The literature on the Assyrian Genocide is not widely known yet, and perhaps the suggestions in answer to Question 2 above could help.  But this is not the fundamental reason.  To the extent Assyrians and their supporters push for recognition, the Turkish government and its supporters will do as they do regarding the Armenian case – deny and put military, economic, and political pressure on the US government not to recognize the genocide.  What is more, to recognize the Assyrian case would entail recognition of the Armenian case, so with all the pressure not to do the latter at this point, the former is blocked as well.  The reverse is not true:  it would be possible to recognize the Armenian Genocide without recognizing the Assyrian case, putting the Assyrians in something like the position of the Gypsies.  But, I would hope that advocates for Armenian Genocide recognition would not accept this outcome and push hard for recognition of the Assyrian Genocide as well.  A hopeful sign of the linking of the two cases as well as the Pontian Greek case is the 2007 resolution by the International Association of Genocide Scholars on “Genocides against Assyrians, Greeks, Armenians, and Other Christians by the Ottoman Empire,” which specifically recognized the Assyrian and Pontian Greek cases as genocide.

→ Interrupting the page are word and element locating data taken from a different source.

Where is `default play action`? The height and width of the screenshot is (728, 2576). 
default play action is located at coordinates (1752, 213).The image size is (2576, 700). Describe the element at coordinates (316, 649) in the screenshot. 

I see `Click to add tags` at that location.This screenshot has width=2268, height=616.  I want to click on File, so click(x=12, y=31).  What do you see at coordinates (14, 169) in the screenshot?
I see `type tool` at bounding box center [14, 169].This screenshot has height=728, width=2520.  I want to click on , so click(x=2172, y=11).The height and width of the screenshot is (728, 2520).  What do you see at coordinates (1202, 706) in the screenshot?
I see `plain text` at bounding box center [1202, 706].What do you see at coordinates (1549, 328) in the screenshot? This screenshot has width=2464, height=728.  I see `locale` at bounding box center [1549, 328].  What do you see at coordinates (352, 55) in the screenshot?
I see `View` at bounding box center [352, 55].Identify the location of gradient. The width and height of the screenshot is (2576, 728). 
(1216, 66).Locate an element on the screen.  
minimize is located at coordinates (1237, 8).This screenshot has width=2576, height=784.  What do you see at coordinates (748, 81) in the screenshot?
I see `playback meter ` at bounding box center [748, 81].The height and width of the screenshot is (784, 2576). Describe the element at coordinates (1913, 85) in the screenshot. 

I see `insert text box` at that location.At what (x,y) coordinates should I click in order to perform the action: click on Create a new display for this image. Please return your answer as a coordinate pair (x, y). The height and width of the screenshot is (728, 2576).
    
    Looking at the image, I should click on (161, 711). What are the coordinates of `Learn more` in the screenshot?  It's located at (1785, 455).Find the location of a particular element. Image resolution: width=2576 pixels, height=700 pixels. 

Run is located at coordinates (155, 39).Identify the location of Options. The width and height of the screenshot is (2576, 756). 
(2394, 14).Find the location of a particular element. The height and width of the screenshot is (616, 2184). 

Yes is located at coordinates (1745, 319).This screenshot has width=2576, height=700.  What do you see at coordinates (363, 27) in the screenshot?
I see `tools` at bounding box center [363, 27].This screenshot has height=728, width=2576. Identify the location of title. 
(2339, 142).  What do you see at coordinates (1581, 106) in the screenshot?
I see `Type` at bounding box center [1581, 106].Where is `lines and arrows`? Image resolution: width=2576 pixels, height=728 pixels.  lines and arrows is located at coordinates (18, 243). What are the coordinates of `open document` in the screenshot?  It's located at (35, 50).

Can you please explain the similarities between Holocaust and Seyfo?

I mentioned in my previous response the Gypsies, and I think that this is the key comparative point with the Holocaust, if we take the Holocaust in its broad sense, as not only the Nazi Genocide of the Jews.  The Assyrians were in a similar position as the Gypsies, as a smaller group that was targeted within the overarching genocidal ideology of the case in question.  One interesting point to consider is the extent to which a specific Young Turk anti-Assyrian ideology existed alongside the anti-Armenian ideology.  In the case of the Gypsies, partly because of the long history of their persecution, there was a distinct anti-Gypsy element of Nazi ideology.  An important future research topic might be what was the relationship of the more general anti-Christian-minority ideology to specifically anti-Assyrian elements?  Whatever the answers generated, this will advance understanding of the similarities of and differences between the Holocaust and the Seyfo. 

At the same time, for two reasons I would caution against too much of a focus on this issue.  First, while the reason for comparison is presumably that the model of the Holocaust is very well-known in the world and comparing the Seyfo to it would help people understand the Seyfo better, comparisons to the Holocaust might be construed as a victim group using the Holocaust to advance its own agenda.  Second, the Holocaust was a particular genocide, with particular features.  While it was continental in scope and represents one of the broadest and most intensive genocidal campaigns in history, with deep historical roots, there are central features of various genocides that do not appear in the Holocaust.  Focusing too much on similarities to the Holocaust might mean losing sight of these important, distinctive features of the Assyrian case.